HTCondor

HTCondor Guide¶

This guide provides instructions for using HTCondor, including cluster setup, job submission, troubleshooting, and useful commands.

Cluster Setup¶

Pool 1 - Research¶

Central manager node: pllimskhpc1
Submit and Execute nodes: pllimskhpc123

Pool 2 - Engineering¶

Central manager node: pllimsksparky1
Submit and Execute nodes: pllimsksparky1234

Example Submit File¶

Below is an example .sub file for submitting a training job with HTCondor:

# HTCondor submit file to train RoBERTa
universe = vanilla
executable = run_irae_nlp_clinical_longformer.sh
arguments = $(Process)

# Specify job length: "short" (~12 hrs), "medium" (~24 hrs), "long" (~7 days)
+GPUJobLength = "short"

# GPU and memory requirements
request_gpus = 1
request_memory = 10GB

# Output, log, and error file paths
output = logs/log.infer.$(Cluster)_$(Process).out
log = logs/log.infer.$(Cluster)_$(Process).log
error = logs/log.infer.$(Cluster)_$(Process).err

# Submit job
queue 1

Example Workflow¶

Prepare an executable (e.g., shell script, Python script, or Docker container) and a .sub file.
Submit your job:
1
condor_submit submit.sub
Monitor job status:
1
condor_q
View detailed job analysis:
1
condor_q -better-analyze <job_id>
Check output and logs (specified in the .sub file).
Terminate a job:
1
condor_rm <job_id>

Common HTCondor Commands¶

Check Nodes¶

condor_status
condor_status -compact
condor_status -compact -constraint 'TotalSlotGpus > 0'
condor_status -claimed

Check Jobs¶

condor_q
condor_q -all
condor_history

Debugging Jobs¶

1	`condor_q -better-analyze <job_id>`

Job Submission Notes¶

To prevent overloading the cluster, set the following properties in your submit file:
- max_idle: Maximum number of idle jobs in the queue.
- max_materialize: Maximum number of jobs to execute simultaneously.

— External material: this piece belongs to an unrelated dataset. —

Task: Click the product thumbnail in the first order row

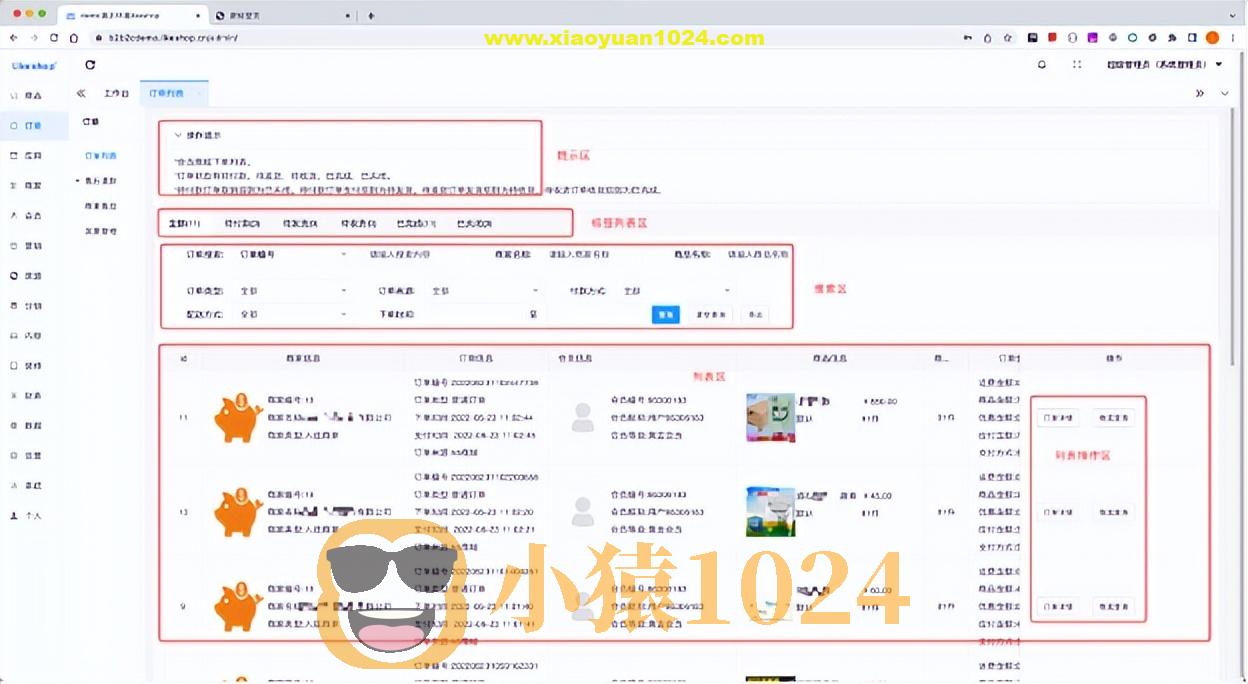Action: click(770, 417)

To ensure compatibility with shared filesystems:

Requirements = TARGET.UidDomain == "mskcc.org" && \
               TARGET.FileSystemDomain == "mskcc.org"

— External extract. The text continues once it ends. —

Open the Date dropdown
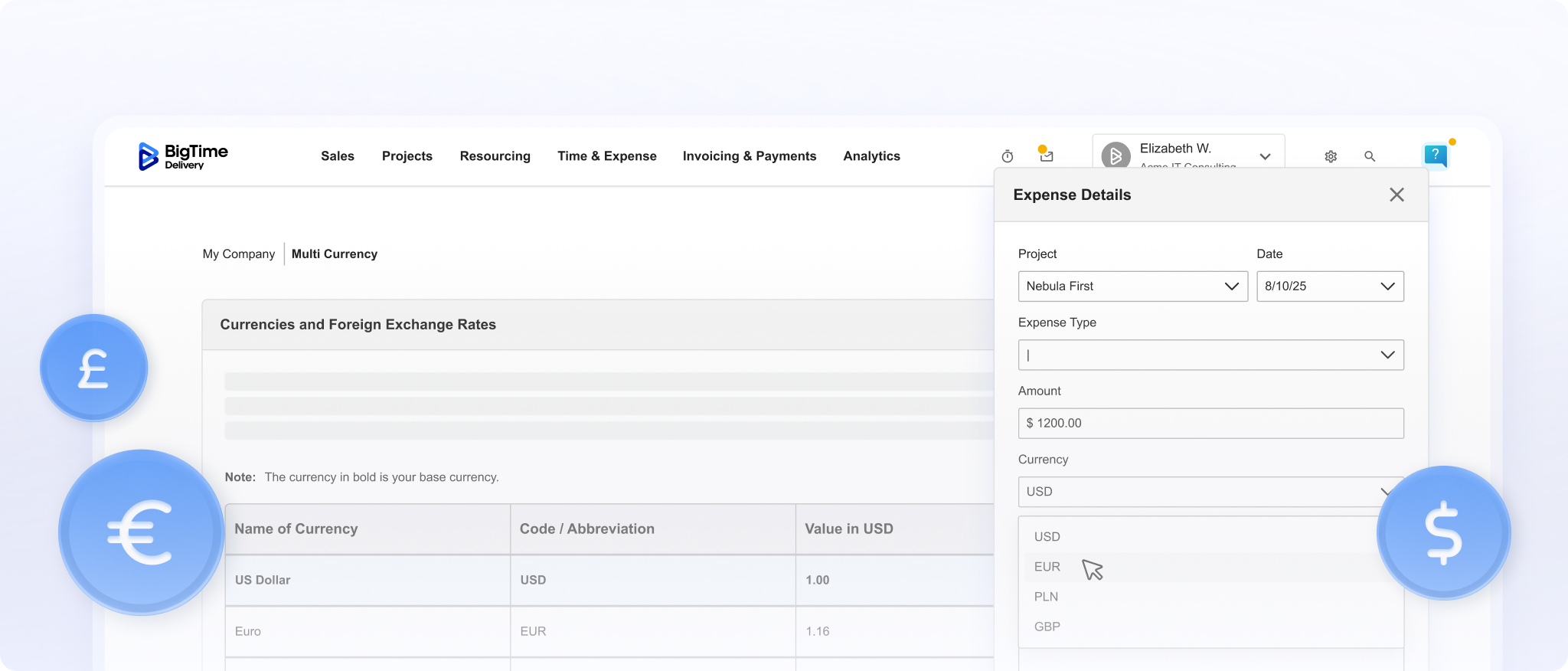pos(1329,286)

To disable specific nodes:

1	`Requirements = (Machine != "pllimsksparky2.mskcc.org")`

Troubleshooting¶

Exec format error: Ensure the script starts with the correct shebang (e.g., #!/bin/bash for Bash scripts).
MemoryError: Increase memory allocation in the submit file:
1
request_memory = 16GB
Job stuck in hold: Use the following command to find the issue:
1
condor_q -l
Check the HoldReason key for details.

Useful Guides¶

Caution: Always test your submit file and program with a small number of jobs before scaling up to prevent resource waste and low submission priority. Use condor_submit -dry-run for debugging.